There are numerous gender neutral terms that can substitute for “guys.”TeamTeam membersTeammatesEveryoneEverybodyFolksYou allStaffColleaguesFriends (I see this a lot now)This isn’t that difficult, and since “guys” rubs people the wrong way, pick something else.
I would not use "guys" in a professional setting, just because to me it is too informal and seems out of place. That being said, I think when it takes semantic expertise to detect the level of subtlety described in your post, perhaps we are making mountains out of molehills. I believe strongly in seek and you shall find, and if you are out looking for subtle digs, you will find them. If you assume no ill intent, you can focus on leading by example and creating the kind of environment and culture that you want.
I think context matters for "guys". My Dad, a native New Yorker, would always address me and my sisters as "you guys", but that phrase is the NYC equivalent of "y'all". And my Dad was always saying it with affection for his daughters -- if a manager at work said it with disdain for women, it would not be acceptable.
No, its not inclusive because if you use the opposite "you gals!" there will likely be very strong feelings about being referred to in that way. The guys/gals dichotomy also excludes everyone that is gender fluid or otherwise non-conforming. It is reasonable for him to be asked to use gender neutral terms like "team members".

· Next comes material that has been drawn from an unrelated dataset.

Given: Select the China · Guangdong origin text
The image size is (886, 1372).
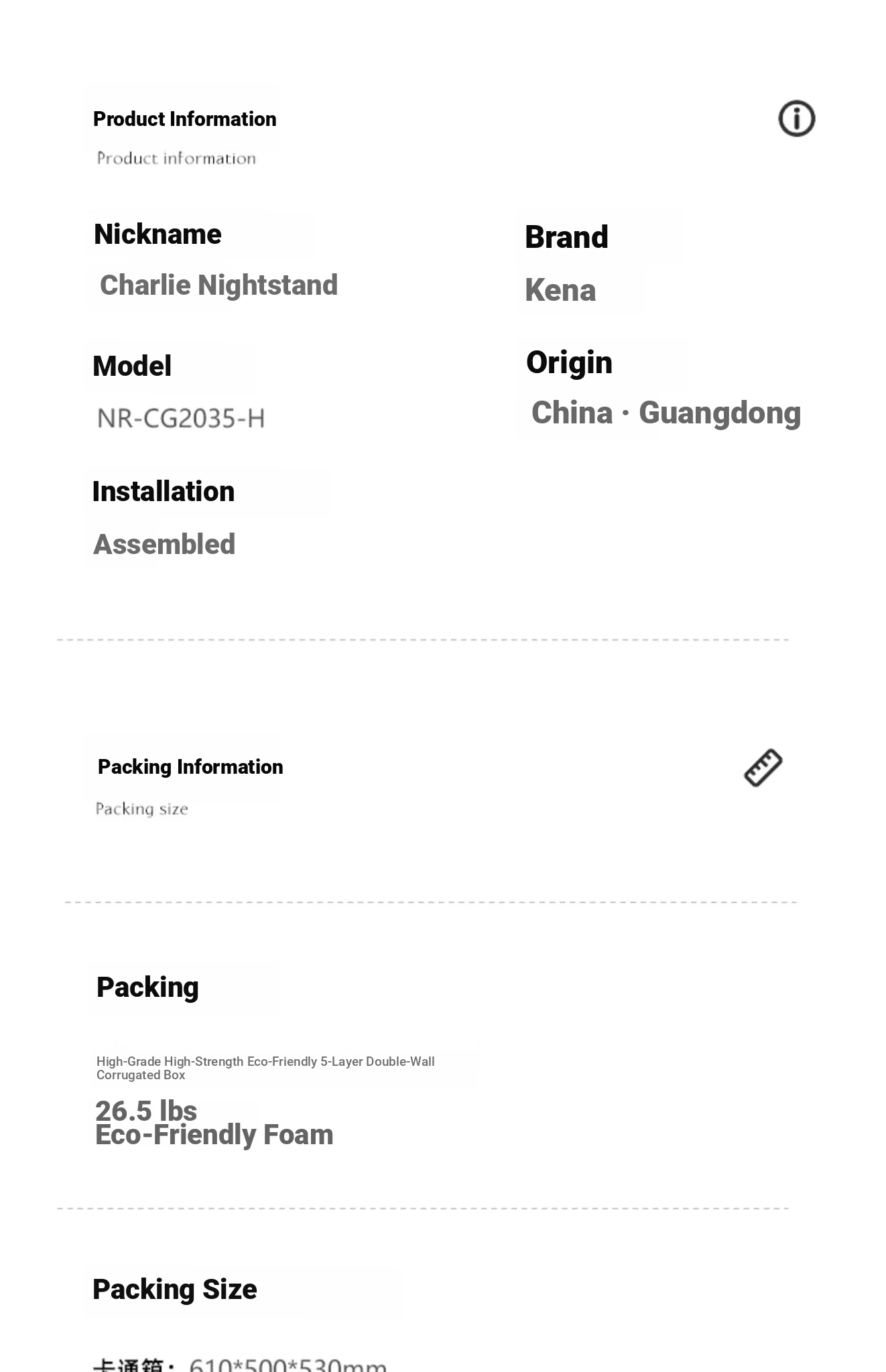Looking at the screenshot, I should pos(666,413).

I’m a bit late to the party, but wanted to add one thing that has rubbed me the wrong way.Generally, I’m ok with “you guys” being used to directly address a group I’m in. But for some reason it sits differently with me when I hear managers talking about work I had contributed to as being made by “the guys”, i.e. the team I’m in. The not-quite gender neutralness of “guys” in that (very similar) context made me feel a bit erased. I think that was because I was the only woman in that team of software developers. If someone from outside the team appraises our work they’re more likely than not going to underestimate my contributions due to my gender, so language that subconsciously encourages that bias really, really grates on me.Especially as it’s such a nuanced thing to articulate to a manager for what is, to him, a very minor issue in language choice.